> **Task requirements**:
Write out every line of the records below word for word, but leave the pictures out.
** Begin **
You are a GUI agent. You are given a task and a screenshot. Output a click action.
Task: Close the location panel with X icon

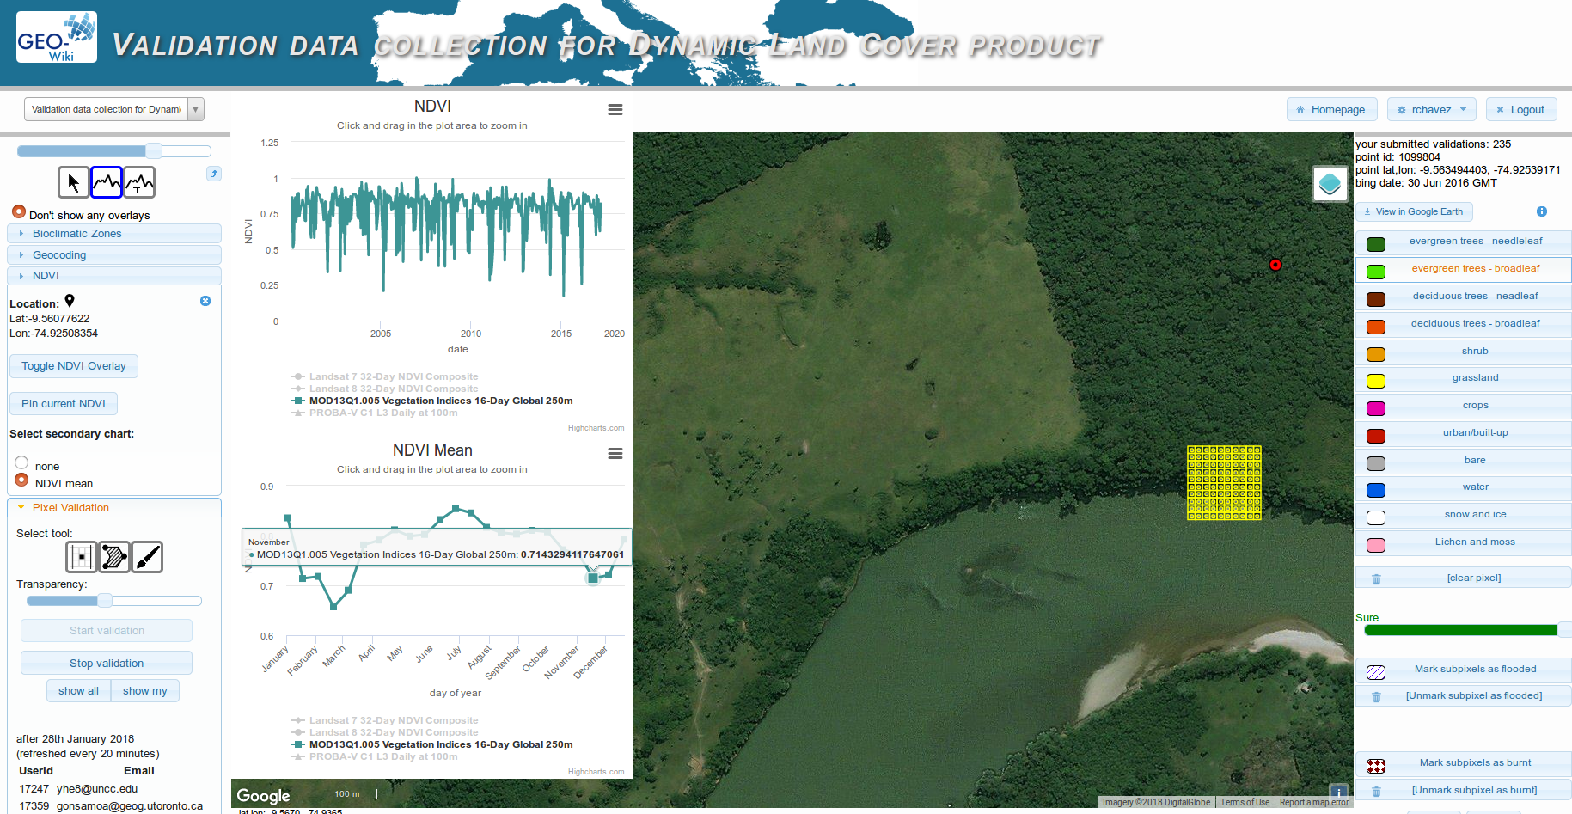coord(205,301)
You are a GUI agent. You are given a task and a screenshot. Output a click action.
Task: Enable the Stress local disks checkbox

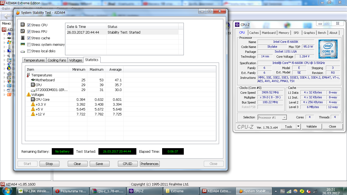(29, 51)
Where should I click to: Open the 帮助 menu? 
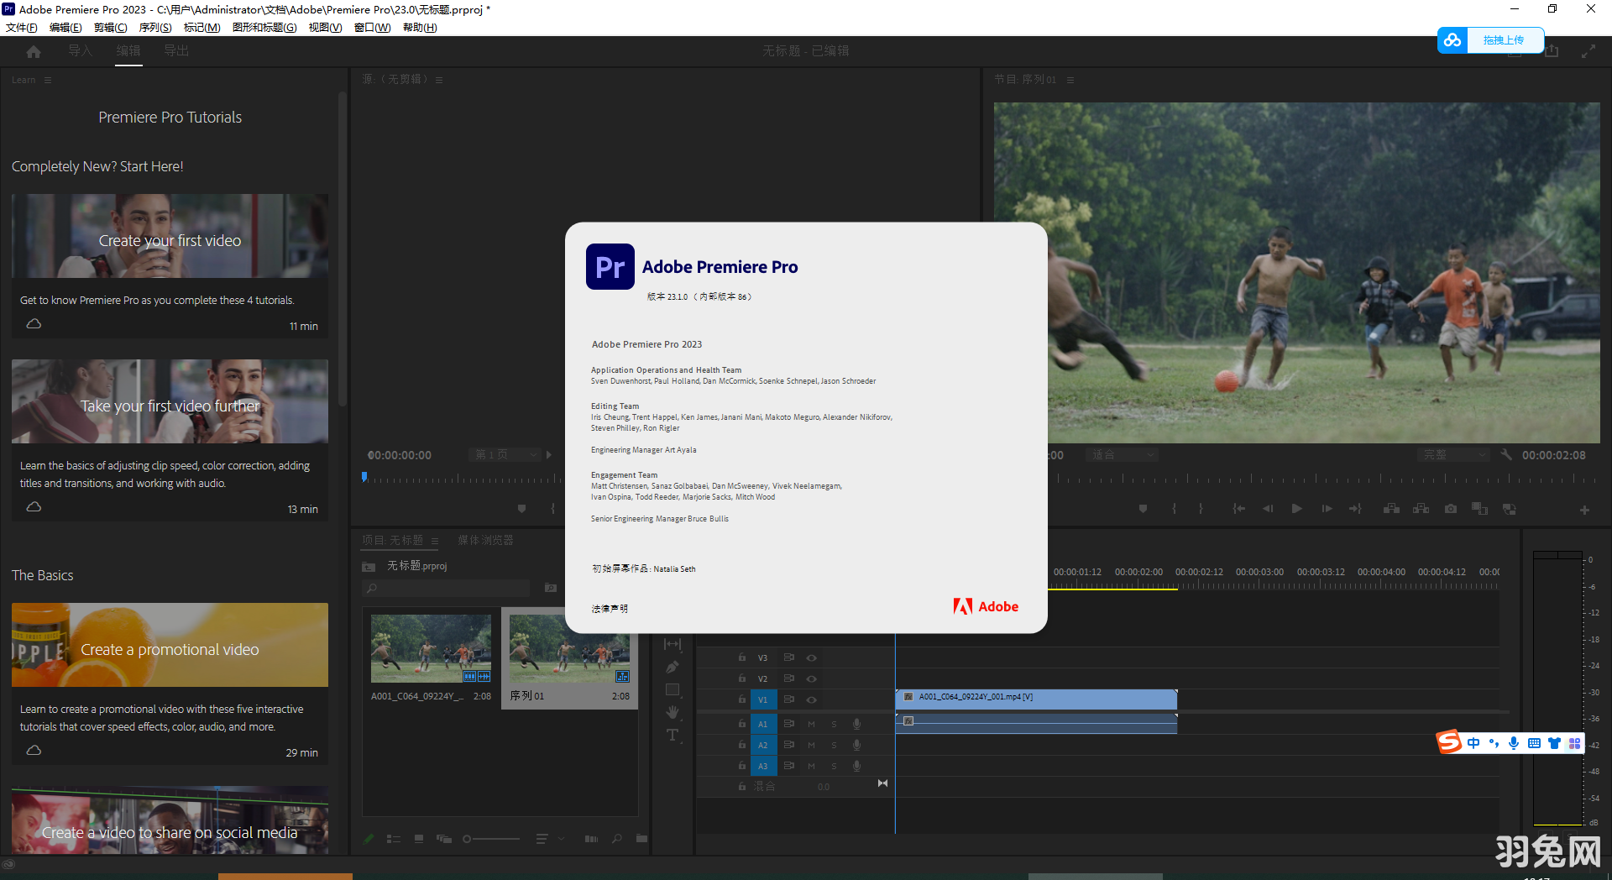coord(418,27)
** End **
> **Solution to this task**:
You are a GUI agent. You are given a task and a screenshot. Output a click action.
Task: Close the location panel with X icon

coord(205,301)
You are a GUI agent. You are given a task and a screenshot. Output a click action.
Task: Enable the Stress local disks checkbox

(29, 51)
Where should I click to: Open the 帮助 menu? 
coord(418,27)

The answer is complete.